No, not like tidal heating.  I remember seeing in a post sometime that the mass ratio between Jool and Laythe is insufficient to supply the necessary energy flux to maintain the surface conditions there. 

You over-estimate the level of thought that went into these planets. 

 

Slow mo of Val's ejection:

 

Val and Bop are not in stable orbits in a real N-body simulation (which is what you'd need to get tidal heating at all). So how do they maintain their orbits?

Explanation #1: They are artificial worlds, alien space ships with advanced drive systems that we don't understand - they use these alien propulsion systems to maintain their orbit.

Explanation #2: Its an oversight by the game developers

 

Another issue: The escape velocity for most of the planets is too low to hold on to an atmosphere

Explanation #1: They are artificial worlds with advanced "force field" technology that prevents the atmosphere from escaping

Explanation #2: A deliberate oversight by the developers because they made a gameplay decision to have smaller worlds where dV requirements are lower, and surface details look better.

 

If we assume a roughly 1:10 scale of the system, so that kerbin is earth sized, then Laythe is way too big, and tylo is way too big (probably val too?) Jupiter's largest moon is only 2.5% Earth's mass. Tylo is 80% of Earth's mass. They clearly simply wanted to add more planet sized destinations, without making the solar system look too messy/far off from our own, so they made them moons of a gas giant.

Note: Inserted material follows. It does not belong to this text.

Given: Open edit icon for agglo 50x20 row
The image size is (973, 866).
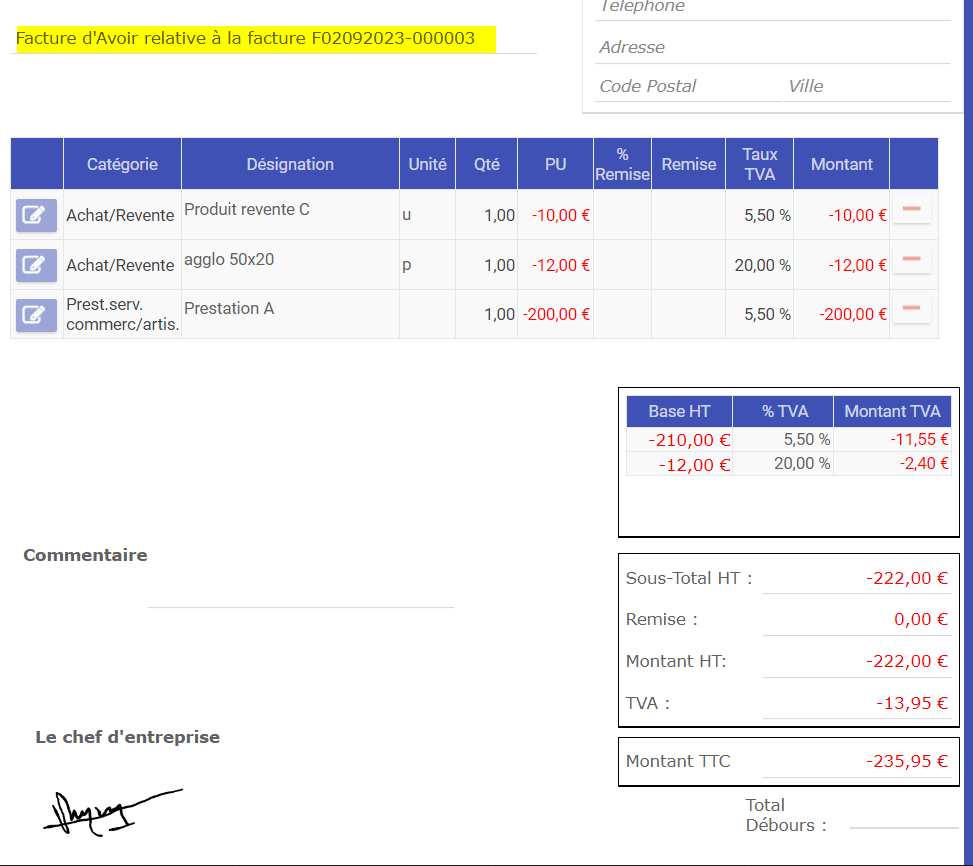Looking at the screenshot, I should click(x=36, y=265).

This game uses a lot of "analogues" duna for mars, kerbin for earth, moho for mercury, etc. However, many of them are quite different (Duna's atmosphere is much thicker than mars, it has a big moon, not 2 tiny ones, etc). 

A clear analogue is Jool for Jupiter. Jupiter's innermost moon is Io, Jool's innermost moon is Laythe. Io has the most extreme tidal heating of all the Jovian moons, to the point that there are lakes of Lava on its surface (it requires quite a bit more heat to have molten rock at the surface vs melted subsurface Ice as on Europa).

So, going with Io as an analogue, its not hard to see what the fiction is behind Laythe's heat source and reason for water to be in liquid form at the surface. 0its sort of a cross between Io and Europa, but made much bigger so that it can hold on to an atmosphere (assuming a 1:10 scaling).

Sure, you can do the math and that fiction doesn't hold up - but if you do the math, almost everything in the KSP system doesn't hold up.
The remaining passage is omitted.